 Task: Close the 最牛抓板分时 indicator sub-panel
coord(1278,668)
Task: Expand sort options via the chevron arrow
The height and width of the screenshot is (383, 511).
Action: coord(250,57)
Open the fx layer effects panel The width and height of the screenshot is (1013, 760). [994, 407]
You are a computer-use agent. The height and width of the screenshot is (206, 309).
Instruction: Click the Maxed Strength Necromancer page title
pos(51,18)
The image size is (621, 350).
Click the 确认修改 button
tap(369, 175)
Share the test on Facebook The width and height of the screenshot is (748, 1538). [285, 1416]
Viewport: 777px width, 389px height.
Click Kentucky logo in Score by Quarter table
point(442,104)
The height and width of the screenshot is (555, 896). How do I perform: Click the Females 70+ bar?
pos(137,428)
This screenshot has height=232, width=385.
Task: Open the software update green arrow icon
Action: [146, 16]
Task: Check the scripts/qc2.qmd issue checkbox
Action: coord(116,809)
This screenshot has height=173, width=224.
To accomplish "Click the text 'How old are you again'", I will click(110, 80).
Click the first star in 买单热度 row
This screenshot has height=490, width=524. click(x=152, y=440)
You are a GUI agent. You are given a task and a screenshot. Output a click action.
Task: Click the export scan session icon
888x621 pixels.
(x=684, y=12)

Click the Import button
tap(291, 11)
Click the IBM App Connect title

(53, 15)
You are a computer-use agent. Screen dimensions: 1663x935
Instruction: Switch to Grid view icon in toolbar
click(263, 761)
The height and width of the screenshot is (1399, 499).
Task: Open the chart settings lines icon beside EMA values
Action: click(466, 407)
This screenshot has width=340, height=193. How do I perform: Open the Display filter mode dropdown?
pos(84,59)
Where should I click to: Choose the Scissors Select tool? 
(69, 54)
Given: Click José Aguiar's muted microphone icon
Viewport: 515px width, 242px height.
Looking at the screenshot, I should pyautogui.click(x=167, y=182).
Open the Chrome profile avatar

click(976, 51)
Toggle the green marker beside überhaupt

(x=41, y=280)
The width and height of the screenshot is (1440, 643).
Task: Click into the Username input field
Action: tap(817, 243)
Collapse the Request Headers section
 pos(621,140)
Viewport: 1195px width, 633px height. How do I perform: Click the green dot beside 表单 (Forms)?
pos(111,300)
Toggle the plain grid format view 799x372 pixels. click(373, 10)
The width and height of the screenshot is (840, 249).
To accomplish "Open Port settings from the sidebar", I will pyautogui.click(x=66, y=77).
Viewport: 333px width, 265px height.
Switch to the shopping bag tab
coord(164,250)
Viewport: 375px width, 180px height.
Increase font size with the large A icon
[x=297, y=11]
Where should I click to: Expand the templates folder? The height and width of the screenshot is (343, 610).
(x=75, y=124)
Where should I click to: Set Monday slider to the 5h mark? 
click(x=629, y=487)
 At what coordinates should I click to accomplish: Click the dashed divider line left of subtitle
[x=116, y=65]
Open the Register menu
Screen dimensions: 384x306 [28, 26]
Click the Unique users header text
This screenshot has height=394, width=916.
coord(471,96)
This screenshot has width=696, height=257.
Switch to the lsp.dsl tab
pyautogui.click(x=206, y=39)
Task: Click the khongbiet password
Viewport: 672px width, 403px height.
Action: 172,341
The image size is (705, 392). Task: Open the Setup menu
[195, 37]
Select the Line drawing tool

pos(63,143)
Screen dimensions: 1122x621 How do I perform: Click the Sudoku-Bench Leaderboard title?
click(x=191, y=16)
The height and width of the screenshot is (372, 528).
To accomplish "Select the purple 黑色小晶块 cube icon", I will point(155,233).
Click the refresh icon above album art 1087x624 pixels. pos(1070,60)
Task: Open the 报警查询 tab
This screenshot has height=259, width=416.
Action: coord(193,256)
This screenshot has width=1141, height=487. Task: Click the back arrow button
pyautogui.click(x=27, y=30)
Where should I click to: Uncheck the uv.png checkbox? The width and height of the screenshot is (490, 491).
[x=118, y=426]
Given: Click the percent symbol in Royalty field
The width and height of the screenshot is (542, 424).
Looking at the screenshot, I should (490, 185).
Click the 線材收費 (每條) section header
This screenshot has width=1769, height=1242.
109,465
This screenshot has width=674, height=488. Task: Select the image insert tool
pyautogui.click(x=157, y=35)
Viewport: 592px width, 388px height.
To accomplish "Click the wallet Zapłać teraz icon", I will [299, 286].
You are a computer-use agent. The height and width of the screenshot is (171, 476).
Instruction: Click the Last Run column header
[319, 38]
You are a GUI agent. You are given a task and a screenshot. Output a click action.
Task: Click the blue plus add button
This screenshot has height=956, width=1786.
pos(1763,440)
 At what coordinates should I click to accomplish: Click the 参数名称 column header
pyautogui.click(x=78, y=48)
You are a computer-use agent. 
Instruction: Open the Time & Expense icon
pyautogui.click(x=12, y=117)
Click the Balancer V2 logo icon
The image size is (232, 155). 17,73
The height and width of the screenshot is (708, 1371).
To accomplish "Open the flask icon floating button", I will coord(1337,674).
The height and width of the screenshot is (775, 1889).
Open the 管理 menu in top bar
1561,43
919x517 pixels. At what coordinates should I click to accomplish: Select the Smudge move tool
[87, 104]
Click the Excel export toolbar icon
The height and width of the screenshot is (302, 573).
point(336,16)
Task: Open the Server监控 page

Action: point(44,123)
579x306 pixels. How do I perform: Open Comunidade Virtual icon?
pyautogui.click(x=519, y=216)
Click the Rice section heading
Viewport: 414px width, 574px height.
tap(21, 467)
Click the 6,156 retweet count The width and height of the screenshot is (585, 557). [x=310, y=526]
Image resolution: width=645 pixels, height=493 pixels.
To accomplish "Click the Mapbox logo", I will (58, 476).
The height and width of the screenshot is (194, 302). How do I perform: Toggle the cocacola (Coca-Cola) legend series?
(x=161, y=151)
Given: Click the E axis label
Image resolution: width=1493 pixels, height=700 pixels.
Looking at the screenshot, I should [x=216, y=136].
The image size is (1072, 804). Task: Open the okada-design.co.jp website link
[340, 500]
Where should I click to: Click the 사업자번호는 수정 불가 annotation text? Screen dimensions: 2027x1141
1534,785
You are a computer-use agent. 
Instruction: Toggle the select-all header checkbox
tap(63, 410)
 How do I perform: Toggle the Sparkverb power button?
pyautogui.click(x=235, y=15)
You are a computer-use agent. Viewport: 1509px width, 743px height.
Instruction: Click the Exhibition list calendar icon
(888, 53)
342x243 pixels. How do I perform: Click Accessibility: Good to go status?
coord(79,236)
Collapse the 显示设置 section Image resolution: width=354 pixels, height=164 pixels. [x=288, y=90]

WHAT IS NEEDED. Please retype everything from the start of the records above down to the line containing "should pyautogui.click(x=167, y=182).", with both ends included.

THE OUTPUT.
 Task: Close the 最牛抓板分时 indicator sub-panel
coord(1278,668)
Task: Expand sort options via the chevron arrow
The height and width of the screenshot is (383, 511).
Action: coord(250,57)
Open the fx layer effects panel The width and height of the screenshot is (1013, 760). [994, 407]
You are a computer-use agent. The height and width of the screenshot is (206, 309).
Instruction: Click the Maxed Strength Necromancer page title
pos(51,18)
The image size is (621, 350).
Click the 确认修改 button
tap(369, 175)
Share the test on Facebook The width and height of the screenshot is (748, 1538). [285, 1416]
Viewport: 777px width, 389px height.
Click Kentucky logo in Score by Quarter table
point(442,104)
The height and width of the screenshot is (555, 896). How do I perform: Click the Females 70+ bar?
pos(137,428)
This screenshot has height=232, width=385.
Task: Open the software update green arrow icon
Action: [146, 16]
Task: Check the scripts/qc2.qmd issue checkbox
Action: coord(116,809)
This screenshot has height=173, width=224.
To accomplish "Click the text 'How old are you again'", I will click(110, 80).
Click the first star in 买单热度 row
This screenshot has height=490, width=524. click(x=152, y=440)
You are a GUI agent. You are given a task and a screenshot. Output a click action.
Task: Click the export scan session icon
888x621 pixels.
(x=684, y=12)

Click the Import button
tap(291, 11)
Click the IBM App Connect title

(53, 15)
You are a computer-use agent. Screen dimensions: 1663x935
Instruction: Switch to Grid view icon in toolbar
click(263, 761)
The height and width of the screenshot is (1399, 499).
Task: Open the chart settings lines icon beside EMA values
Action: click(466, 407)
This screenshot has width=340, height=193. How do I perform: Open the Display filter mode dropdown?
pos(84,59)
Where should I click to: Choose the Scissors Select tool? 
(69, 54)
Given: Click José Aguiar's muted microphone icon
Viewport: 515px width, 242px height.
Looking at the screenshot, I should pyautogui.click(x=167, y=182).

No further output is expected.